*Your objective*
All of the records shown below need to be copied with no differences.

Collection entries
------------------------------
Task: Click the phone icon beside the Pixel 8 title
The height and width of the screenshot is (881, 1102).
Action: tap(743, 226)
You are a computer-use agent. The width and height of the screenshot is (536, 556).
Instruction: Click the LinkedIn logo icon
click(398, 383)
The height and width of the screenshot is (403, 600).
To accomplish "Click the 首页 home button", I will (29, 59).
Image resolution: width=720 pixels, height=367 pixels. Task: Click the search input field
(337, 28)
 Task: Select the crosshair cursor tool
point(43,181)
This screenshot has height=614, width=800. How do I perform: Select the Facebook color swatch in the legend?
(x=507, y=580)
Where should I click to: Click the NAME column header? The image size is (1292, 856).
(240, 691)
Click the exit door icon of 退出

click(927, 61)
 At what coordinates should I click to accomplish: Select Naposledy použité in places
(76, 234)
------------------------------
*Reply to the task*
Task: Click the phone icon beside the Pixel 8 title
The height and width of the screenshot is (881, 1102).
Action: tap(743, 226)
You are a computer-use agent. The width and height of the screenshot is (536, 556).
Instruction: Click the LinkedIn logo icon
click(398, 383)
The height and width of the screenshot is (403, 600).
To accomplish "Click the 首页 home button", I will (29, 59).
Image resolution: width=720 pixels, height=367 pixels. Task: Click the search input field
(337, 28)
 Task: Select the crosshair cursor tool
point(43,181)
This screenshot has height=614, width=800. How do I perform: Select the Facebook color swatch in the legend?
(x=507, y=580)
Where should I click to: Click the NAME column header? The image size is (1292, 856).
(240, 691)
Click the exit door icon of 退出

click(927, 61)
 At what coordinates should I click to accomplish: Select Naposledy použité in places
(76, 234)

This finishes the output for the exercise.